Description of the task
Return the records exactly, please. Every line should match.

Dataset entries

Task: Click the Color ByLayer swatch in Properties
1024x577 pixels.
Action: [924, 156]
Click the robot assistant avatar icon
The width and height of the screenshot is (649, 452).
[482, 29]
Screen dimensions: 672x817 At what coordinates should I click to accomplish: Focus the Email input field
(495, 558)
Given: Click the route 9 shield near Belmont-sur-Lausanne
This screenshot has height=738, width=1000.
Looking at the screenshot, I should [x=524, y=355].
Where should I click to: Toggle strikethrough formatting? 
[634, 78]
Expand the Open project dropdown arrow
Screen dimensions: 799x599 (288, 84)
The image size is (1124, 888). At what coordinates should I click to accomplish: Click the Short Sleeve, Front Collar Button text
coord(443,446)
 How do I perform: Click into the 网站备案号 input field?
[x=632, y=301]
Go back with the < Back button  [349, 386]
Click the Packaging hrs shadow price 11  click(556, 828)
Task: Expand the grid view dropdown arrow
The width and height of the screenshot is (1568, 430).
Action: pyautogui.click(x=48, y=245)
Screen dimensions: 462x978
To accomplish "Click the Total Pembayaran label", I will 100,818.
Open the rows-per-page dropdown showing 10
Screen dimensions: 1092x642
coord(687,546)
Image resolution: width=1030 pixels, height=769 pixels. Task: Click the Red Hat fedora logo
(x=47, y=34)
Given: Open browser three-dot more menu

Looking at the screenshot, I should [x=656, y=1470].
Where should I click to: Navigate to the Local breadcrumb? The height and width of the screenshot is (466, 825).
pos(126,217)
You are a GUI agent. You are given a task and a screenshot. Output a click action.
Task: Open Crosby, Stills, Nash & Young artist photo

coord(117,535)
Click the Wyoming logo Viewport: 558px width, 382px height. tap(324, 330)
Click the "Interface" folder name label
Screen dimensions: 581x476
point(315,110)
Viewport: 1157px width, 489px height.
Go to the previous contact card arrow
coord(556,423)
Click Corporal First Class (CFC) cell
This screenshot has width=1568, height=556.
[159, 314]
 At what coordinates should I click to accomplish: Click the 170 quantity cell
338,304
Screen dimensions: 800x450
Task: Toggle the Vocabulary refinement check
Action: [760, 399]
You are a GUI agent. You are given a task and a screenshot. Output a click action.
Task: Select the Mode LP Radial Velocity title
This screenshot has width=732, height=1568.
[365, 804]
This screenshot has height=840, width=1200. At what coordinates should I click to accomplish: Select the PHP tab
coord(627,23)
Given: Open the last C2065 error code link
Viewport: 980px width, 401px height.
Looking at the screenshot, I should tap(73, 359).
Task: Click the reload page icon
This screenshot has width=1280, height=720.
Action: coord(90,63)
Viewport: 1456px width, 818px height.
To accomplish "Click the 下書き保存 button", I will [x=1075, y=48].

Solution to this exercise
Task: Click the Color ByLayer swatch in Properties
1024x577 pixels.
Action: [924, 156]
Click the robot assistant avatar icon
The width and height of the screenshot is (649, 452).
[482, 29]
Screen dimensions: 672x817 At what coordinates should I click to accomplish: Focus the Email input field
(495, 558)
Given: Click the route 9 shield near Belmont-sur-Lausanne
This screenshot has height=738, width=1000.
Looking at the screenshot, I should [x=524, y=355].
Where should I click to: Toggle strikethrough formatting? 
[634, 78]
Expand the Open project dropdown arrow
Screen dimensions: 799x599 (288, 84)
The image size is (1124, 888). At what coordinates should I click to accomplish: Click the Short Sleeve, Front Collar Button text
coord(443,446)
 How do I perform: Click into the 网站备案号 input field?
[x=632, y=301]
Go back with the < Back button  [349, 386]
Click the Packaging hrs shadow price 11  click(556, 828)
Task: Expand the grid view dropdown arrow
The width and height of the screenshot is (1568, 430).
Action: pyautogui.click(x=48, y=245)
Screen dimensions: 462x978
To accomplish "Click the Total Pembayaran label", I will 100,818.
Open the rows-per-page dropdown showing 10
Screen dimensions: 1092x642
coord(687,546)
Image resolution: width=1030 pixels, height=769 pixels. Task: Click the Red Hat fedora logo
(x=47, y=34)
Given: Open browser three-dot more menu

Looking at the screenshot, I should [x=656, y=1470].
Where should I click to: Navigate to the Local breadcrumb? The height and width of the screenshot is (466, 825).
pos(126,217)
You are a GUI agent. You are given a task and a screenshot. Output a click action.
Task: Open Crosby, Stills, Nash & Young artist photo

coord(117,535)
Click the Wyoming logo Viewport: 558px width, 382px height. tap(324, 330)
Click the "Interface" folder name label
Screen dimensions: 581x476
point(315,110)
Viewport: 1157px width, 489px height.
Go to the previous contact card arrow
coord(556,423)
Click Corporal First Class (CFC) cell
This screenshot has width=1568, height=556.
[159, 314]
 At what coordinates should I click to accomplish: Click the 170 quantity cell
338,304
Screen dimensions: 800x450
Task: Toggle the Vocabulary refinement check
Action: [760, 399]
You are a GUI agent. You are given a task and a screenshot. Output a click action.
Task: Select the Mode LP Radial Velocity title
This screenshot has width=732, height=1568.
[365, 804]
This screenshot has height=840, width=1200. At what coordinates should I click to accomplish: Select the PHP tab
coord(627,23)
Given: Open the last C2065 error code link
Viewport: 980px width, 401px height.
Looking at the screenshot, I should tap(73, 359).
Task: Click the reload page icon
This screenshot has width=1280, height=720.
Action: coord(90,63)
Viewport: 1456px width, 818px height.
To accomplish "Click the 下書き保存 button", I will [x=1075, y=48].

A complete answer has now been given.